Friends and family borrowing for business is on the rise
A recent survey has highlighted that the rise in borrowing from friends or family to fund business start-up or growth has increased significantly, from 19 per cent to 30 per cent in the last year. The belief is that traditional lending sources are seen as too challenging – and with a relatively high number of businesses experiencing cash flow issues, sometimes funding has to be sought.
The friends or family route can be seen as lower risk – and this could be true. There are many instances of lending in this manner we have seen that have worked out well for both parties; there’s no reason why the lender can’t reasonably expect a return on their loan of an interest rate in line with other lending sources, and the borrower can access the funding they need without having the jump through the various hoops involved with traditional lending sources. However, this kind of lending is not without its challenges – it could easily put a strain on relationships if things don’t quite go to plan.

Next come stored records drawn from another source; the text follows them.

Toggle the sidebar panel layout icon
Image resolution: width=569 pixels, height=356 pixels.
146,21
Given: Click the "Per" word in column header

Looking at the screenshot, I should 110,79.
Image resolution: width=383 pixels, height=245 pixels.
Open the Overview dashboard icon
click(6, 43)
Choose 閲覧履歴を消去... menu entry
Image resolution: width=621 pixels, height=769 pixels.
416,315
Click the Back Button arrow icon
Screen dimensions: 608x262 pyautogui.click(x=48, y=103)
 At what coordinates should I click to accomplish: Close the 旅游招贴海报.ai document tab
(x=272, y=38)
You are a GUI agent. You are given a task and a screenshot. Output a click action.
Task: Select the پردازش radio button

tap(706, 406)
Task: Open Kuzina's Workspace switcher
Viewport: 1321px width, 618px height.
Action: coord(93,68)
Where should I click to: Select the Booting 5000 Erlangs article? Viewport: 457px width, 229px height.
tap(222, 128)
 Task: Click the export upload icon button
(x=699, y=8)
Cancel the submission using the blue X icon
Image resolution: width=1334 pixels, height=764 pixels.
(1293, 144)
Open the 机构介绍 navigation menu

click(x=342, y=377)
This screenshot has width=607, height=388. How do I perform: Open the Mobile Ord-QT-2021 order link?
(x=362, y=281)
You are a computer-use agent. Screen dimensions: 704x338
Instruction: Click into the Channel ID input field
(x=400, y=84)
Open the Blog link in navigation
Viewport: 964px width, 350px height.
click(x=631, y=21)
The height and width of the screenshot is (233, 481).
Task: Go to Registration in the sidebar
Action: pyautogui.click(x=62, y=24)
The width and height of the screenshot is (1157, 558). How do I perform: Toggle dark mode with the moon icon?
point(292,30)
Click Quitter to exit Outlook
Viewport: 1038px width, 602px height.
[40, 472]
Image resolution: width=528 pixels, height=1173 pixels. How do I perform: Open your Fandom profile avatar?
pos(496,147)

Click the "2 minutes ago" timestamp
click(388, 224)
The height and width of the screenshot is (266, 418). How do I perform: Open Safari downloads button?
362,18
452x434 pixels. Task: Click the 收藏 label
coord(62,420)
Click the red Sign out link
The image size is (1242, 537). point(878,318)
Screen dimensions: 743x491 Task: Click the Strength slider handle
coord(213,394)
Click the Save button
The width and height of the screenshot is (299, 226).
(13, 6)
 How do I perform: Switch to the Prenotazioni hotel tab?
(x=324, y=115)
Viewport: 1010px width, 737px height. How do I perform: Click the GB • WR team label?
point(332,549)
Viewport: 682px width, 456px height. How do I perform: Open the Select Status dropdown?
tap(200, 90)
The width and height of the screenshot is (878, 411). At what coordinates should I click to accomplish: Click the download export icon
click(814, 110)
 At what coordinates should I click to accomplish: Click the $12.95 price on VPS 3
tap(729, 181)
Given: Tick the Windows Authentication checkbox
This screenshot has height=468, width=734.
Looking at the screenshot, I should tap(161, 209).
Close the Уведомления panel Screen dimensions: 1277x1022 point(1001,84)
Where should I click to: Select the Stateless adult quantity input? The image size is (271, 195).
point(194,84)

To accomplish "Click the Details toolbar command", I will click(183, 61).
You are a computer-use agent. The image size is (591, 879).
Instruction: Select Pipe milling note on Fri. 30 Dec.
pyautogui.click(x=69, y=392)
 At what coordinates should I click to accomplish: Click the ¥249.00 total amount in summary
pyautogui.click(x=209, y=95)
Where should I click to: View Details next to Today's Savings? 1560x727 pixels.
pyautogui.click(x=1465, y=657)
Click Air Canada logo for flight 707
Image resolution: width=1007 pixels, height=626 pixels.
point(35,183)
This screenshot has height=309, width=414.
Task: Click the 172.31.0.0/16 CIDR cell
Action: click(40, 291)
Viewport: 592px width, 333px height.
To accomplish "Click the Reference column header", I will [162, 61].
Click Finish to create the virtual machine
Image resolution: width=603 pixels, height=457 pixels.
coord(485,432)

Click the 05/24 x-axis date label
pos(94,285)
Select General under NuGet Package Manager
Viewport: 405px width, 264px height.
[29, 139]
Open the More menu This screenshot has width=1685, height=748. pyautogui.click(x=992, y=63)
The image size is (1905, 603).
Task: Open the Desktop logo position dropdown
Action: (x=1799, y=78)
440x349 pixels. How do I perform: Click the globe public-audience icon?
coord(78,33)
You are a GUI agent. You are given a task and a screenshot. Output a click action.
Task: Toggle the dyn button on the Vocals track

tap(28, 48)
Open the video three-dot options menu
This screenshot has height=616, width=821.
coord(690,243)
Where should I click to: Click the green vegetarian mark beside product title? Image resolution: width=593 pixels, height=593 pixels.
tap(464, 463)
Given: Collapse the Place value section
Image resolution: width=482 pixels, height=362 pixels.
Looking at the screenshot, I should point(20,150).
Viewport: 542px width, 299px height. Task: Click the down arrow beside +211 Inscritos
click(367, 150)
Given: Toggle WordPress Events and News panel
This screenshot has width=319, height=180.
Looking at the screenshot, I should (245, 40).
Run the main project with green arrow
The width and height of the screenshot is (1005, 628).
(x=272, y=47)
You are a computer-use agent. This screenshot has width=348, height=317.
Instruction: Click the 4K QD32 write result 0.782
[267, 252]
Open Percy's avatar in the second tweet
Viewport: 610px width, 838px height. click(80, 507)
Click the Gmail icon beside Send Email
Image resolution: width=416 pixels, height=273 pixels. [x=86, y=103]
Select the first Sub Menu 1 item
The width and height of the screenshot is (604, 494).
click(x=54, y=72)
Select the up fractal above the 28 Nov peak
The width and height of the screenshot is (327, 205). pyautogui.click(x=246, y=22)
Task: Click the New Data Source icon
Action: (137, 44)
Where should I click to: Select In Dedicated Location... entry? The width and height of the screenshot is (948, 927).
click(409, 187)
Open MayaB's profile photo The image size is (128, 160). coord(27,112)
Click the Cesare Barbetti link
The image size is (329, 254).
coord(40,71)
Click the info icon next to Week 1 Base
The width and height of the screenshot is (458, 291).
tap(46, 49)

So whilst this can be a viable lending route, it’s always worth full investigating the types of lending available to you as a small business.
There’s been a real surge in popularity of crowd funding, for instance, whereby money is pooled by a number of small investors to fund a venture. It’s a great idea and has grown out of the reduction in traditional business investors/venture capitalists, who aren’t as forthcoming as they once were with lending as risk increased and business appetite decreased in the economic downturn. This type of funding however is still relatively new and very much seen as an emerging sector. It’s wise to do thorough research of opportunities and get some insight from businesses that have taken this route, to avoid potential pitfalls.
The regular private equity route has emerged stronger as the recovery has taken hold and can be a good route for businesses with a proven track record and some relative success, that need funding to take them to the next level or take their product or service to a new or more diverse market. As an equity provider will want to get involved with the business and decision-making, as a shareholder, this can add great value to a business, but can come at a cost. Ensure the details of the deal are clear from the outset.
Asset-based borrowing is another good route; borrowing money against business assets such as equipment or property – or even debtors. Banks can offer this, but there are some specialist providers too. Again, ensure you’re aware of all the interest rates, penalties or opt out clauses to ensure you’re not restricting your options in the future.
Arguably, banks still have work to do in bringing their products and services up to date to meet the needs of the SME, so although we’d suggest this is usually the most straightforward of lending sources, it’s certainly not the only one to consider.